Graceful Routing Engine Switchover DPC Support

Graceful Routing Engine switchover supports all Dense Port Concentrators (DPCs) on the MX Series 5G Universal Routing Platforms running the appropriate version of Junos OS as shown in Graceful Routing Engine Switchover Platform Support. For more information about DPCs, see the MX Series DPC Guide.

Graceful Routing Engine Switchover and Subscriber Access

Graceful Routing Engine switchover currently supports most of the features directly associated with dynamic DHCP and dynamic PPPoE subscriber access. Graceful Routing Engine switchover also supports the unified in-service software upgrade (ISSU) for the DHCP access model and the PPPoE access model used by subscriber access.

Note:

When graceful Routing Engine switchover is enabled for subscriber management, all Routing Engines in the router must have the same amount of DRAM for stable operation.

Graceful Routing Engine Switchover PIC Support

Graceful Routing Engine switchover is supported on most PICs, except for the services PICs listed in this section. The PIC must be on a supported routing platform running the appropriate version of Junos OS. For information about FPC types, FPC/PIC compatibility, and the initial Junos OS Release in which an FPC supported a particular PIC, see the PIC guide for your router platform.

The following constraints apply to graceful Routing Engine switchover support for services PICs:

  • You can include the graceful-switchover statement at the [edit chassis redundancy] hierarchy level on a router with Adaptive Services, Multiservices, and Tunnel Services PICs configured on it and successfully commit the configuration. However, all services on these PICs—except the Layer 2 service packages and extension-provider and SDK applications on Multiservices PICs—are reset during a switchover.

  • Graceful Routing Engine switchover is not supported on any Monitoring Services PICs or Multilink Services PICs. If you include the graceful-switchover statement at the [edit chassis redundancy] hierarchy level on a router with either of these PIC types configured on it and issue the commit command, the commit fails.

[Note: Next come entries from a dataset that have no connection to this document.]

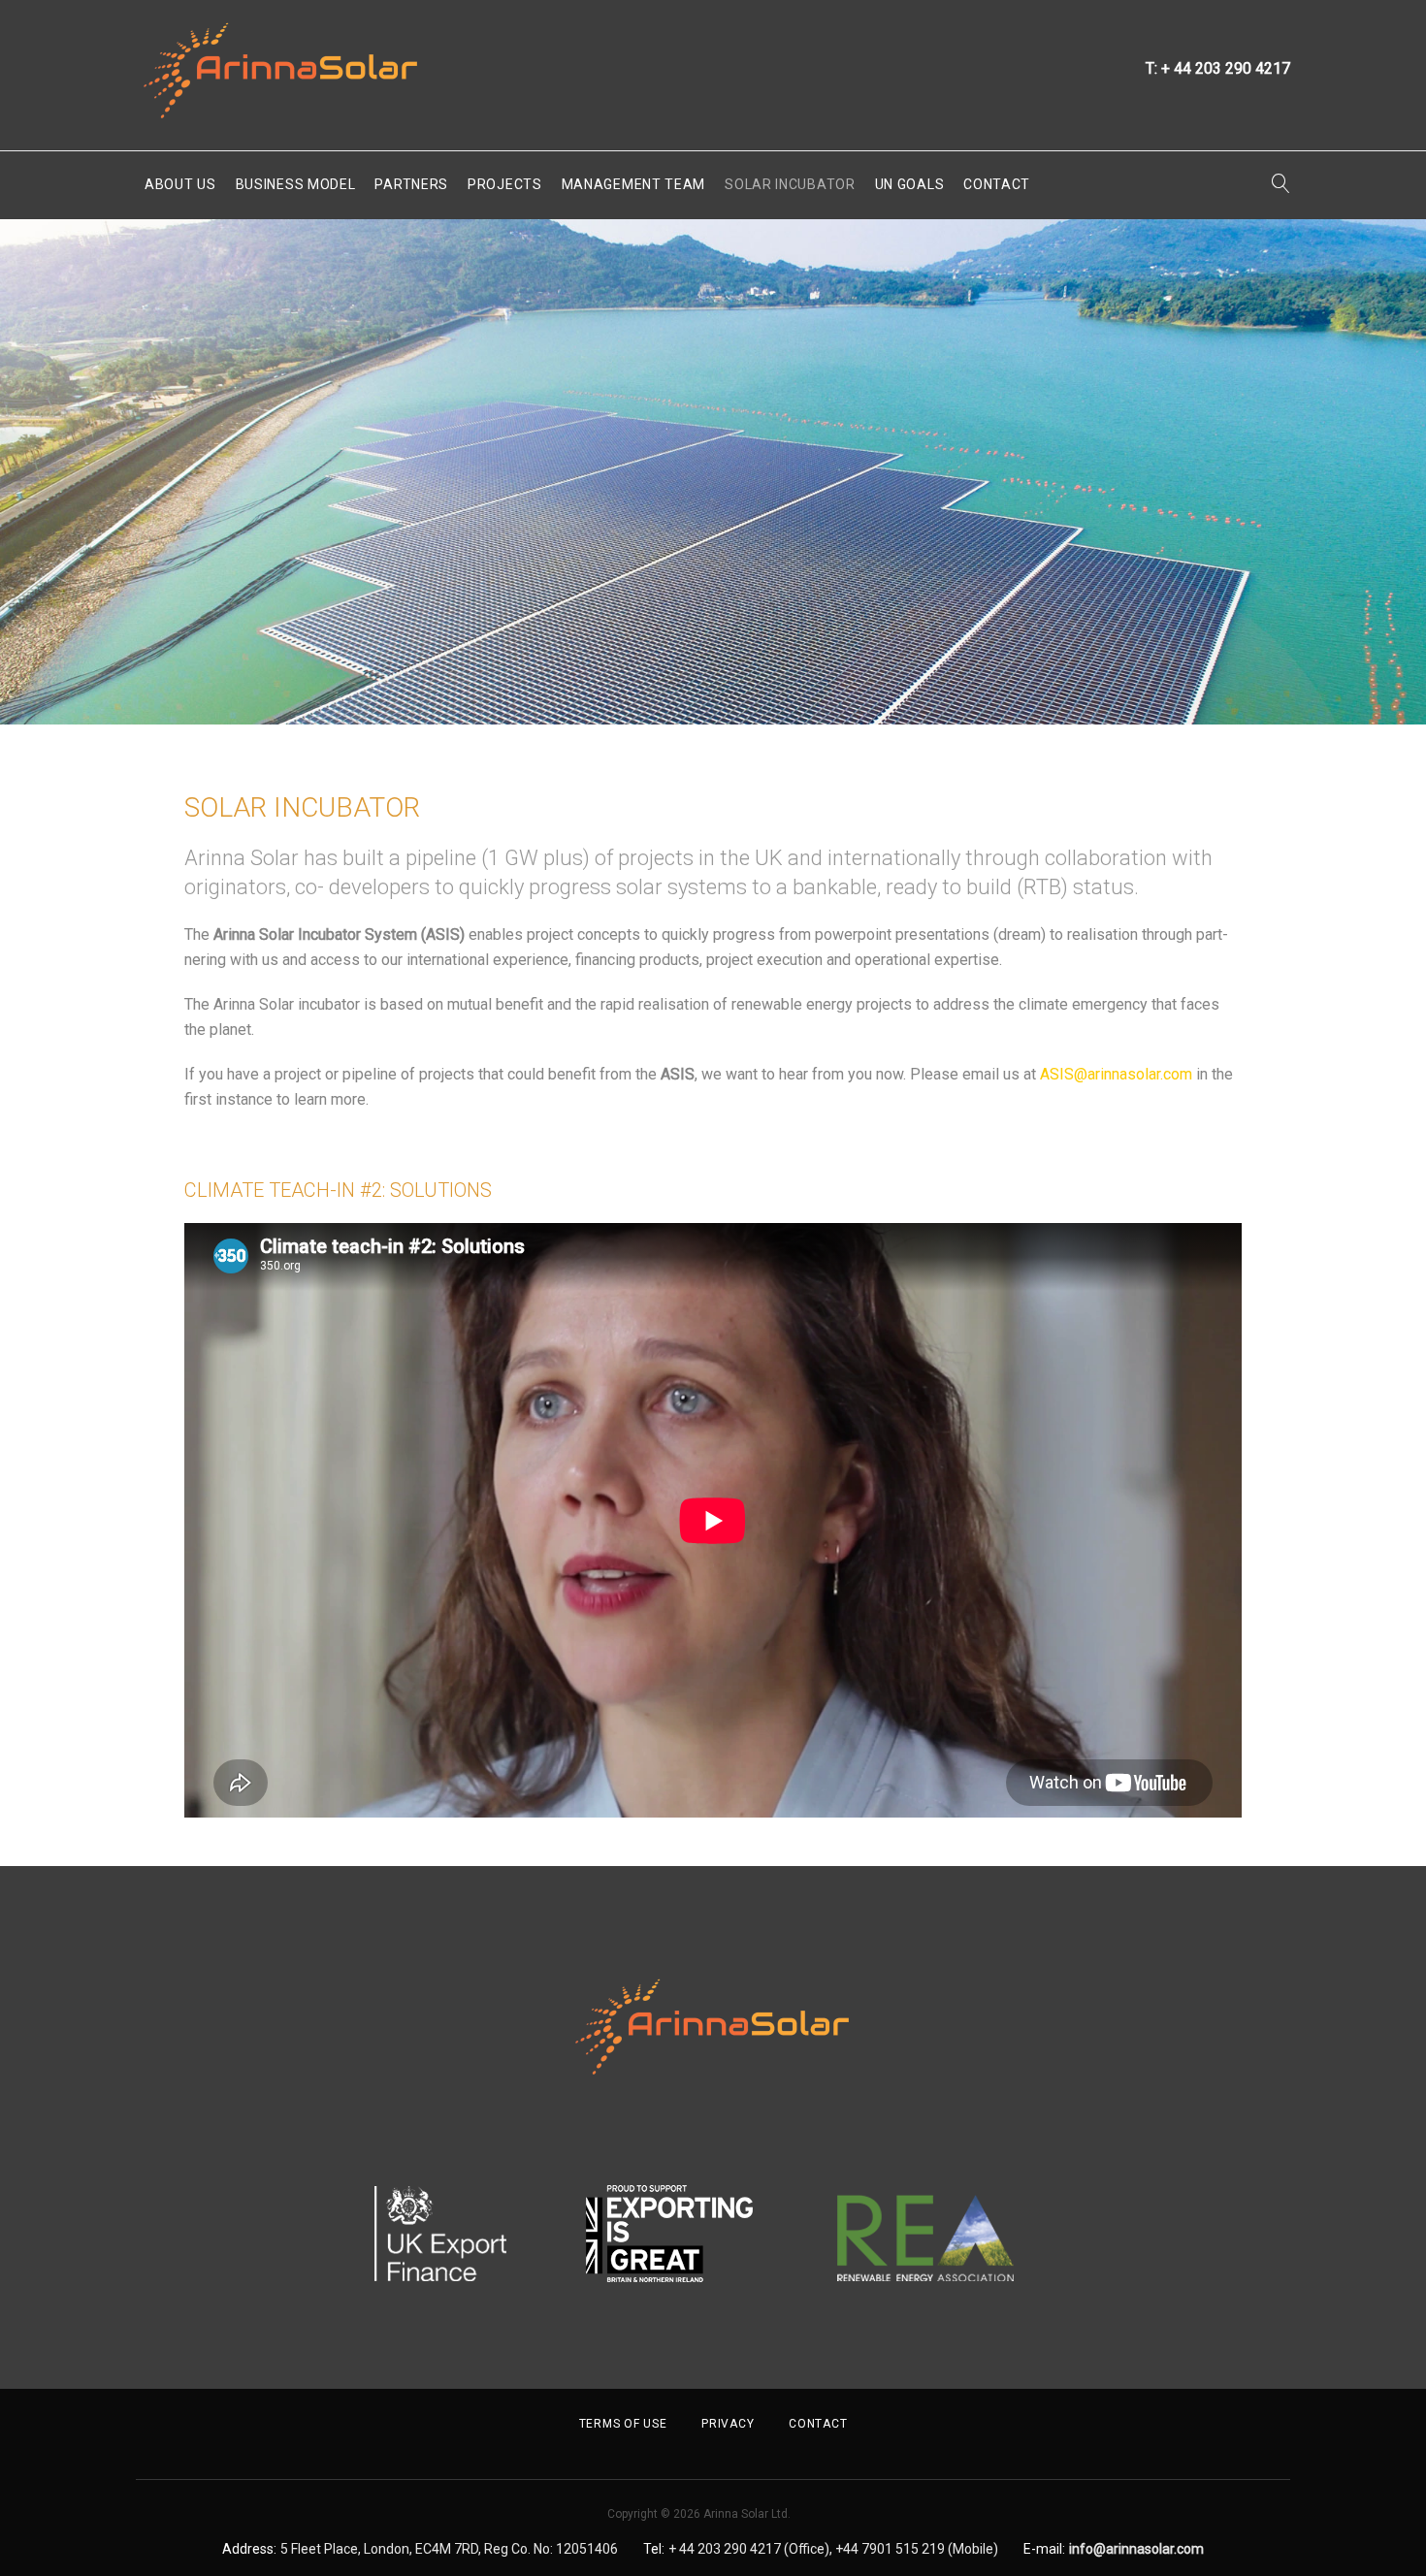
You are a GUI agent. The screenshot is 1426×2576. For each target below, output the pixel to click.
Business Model (296, 184)
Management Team (634, 184)
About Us (180, 184)
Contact (996, 184)
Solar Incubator (790, 184)
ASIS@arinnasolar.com (1116, 1074)
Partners (411, 184)
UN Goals (910, 184)
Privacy (727, 2424)
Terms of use (623, 2424)
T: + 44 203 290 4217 (1218, 68)
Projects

  • Graceful Routing Engine switchover is not supported on Multiservices 400 PICs configured for monitoring services applications. If you include the graceful-switchover statement, the commit fails.

Note:

When an unsupported PIC is online, you cannot enable graceful Routing Engine switchover. If graceful Routing Engine switchover is already enabled, an unsupported PIC cannot come online.

Change History Table

Feature support is determined by the platform and release you are using. Use Feature Explorer to determine if a feature is supported on your platform.

Release
Description
14.2
Starting from Junos OS Release 14.2, when you perform GRES on MX Series devices, you must execute the clear synchronous-ethernet wait-to-restore operational mode command on the new primary Routing Engine to clear the wait-to-restore timer on it.
13.2
Starting with Junos OS Release 13.2, when a graceful Routing Engine switchover occurs, the VRRP state does not change.
12.2
Starting with Junos OS Release 12.2, if adjacencies between the restarting device and the neighboring peer 'helper' devices time out, graceful restart protocol extensions are unable to notify the peer 'helper' devices about the impending restart.
12.2
Starting with Junos OS Release 12.2, if adjacencies between the restarting device and the neighboring peer 'helper' devices time out, graceful restart can stop and cause interruptions in traffic.